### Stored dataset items
# # # # #

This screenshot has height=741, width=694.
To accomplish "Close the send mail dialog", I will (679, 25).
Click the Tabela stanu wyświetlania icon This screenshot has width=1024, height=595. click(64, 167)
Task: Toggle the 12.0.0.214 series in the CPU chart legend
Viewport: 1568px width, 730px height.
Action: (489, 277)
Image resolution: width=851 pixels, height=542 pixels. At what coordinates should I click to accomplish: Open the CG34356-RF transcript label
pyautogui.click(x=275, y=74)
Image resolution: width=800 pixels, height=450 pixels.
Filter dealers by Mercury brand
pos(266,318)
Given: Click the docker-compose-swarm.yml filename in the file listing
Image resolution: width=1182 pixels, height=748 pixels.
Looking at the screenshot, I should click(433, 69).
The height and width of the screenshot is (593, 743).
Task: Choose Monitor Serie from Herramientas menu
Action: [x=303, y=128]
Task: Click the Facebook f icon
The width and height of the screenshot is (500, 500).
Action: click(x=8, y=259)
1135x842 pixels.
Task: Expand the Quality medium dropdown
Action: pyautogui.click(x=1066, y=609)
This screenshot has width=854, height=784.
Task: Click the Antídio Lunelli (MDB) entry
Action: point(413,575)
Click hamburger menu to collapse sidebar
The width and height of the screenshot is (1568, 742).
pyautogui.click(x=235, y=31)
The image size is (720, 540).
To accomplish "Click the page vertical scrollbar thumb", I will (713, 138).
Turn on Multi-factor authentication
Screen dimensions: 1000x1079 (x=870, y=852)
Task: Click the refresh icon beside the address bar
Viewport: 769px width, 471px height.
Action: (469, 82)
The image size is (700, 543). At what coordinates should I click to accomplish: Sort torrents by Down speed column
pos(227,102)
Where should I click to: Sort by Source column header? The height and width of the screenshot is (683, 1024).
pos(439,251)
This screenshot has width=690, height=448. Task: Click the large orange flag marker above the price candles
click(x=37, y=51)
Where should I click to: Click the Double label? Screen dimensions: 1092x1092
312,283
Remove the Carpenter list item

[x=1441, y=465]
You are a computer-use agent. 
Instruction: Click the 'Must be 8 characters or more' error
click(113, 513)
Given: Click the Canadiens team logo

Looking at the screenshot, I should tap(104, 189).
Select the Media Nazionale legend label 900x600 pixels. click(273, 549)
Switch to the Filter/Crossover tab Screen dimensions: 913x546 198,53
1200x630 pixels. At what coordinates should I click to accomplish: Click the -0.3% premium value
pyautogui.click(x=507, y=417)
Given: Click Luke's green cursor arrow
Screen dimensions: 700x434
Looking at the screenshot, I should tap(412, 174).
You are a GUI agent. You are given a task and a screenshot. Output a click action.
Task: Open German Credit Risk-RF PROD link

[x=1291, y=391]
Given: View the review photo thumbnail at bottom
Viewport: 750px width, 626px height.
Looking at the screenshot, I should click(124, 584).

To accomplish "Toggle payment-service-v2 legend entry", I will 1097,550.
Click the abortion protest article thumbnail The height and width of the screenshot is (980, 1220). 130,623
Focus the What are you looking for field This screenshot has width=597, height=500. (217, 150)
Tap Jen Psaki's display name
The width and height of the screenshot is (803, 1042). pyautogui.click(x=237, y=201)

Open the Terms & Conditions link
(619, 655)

# # # # #

### Problem to work on
Find the word "thumbnail" in the entries and show each line where it is found.

### Solution below
Given: View the review photo thumbnail at bottom
Click the abortion protest article thumbnail The height and width of the screenshot is (980, 1220). 130,623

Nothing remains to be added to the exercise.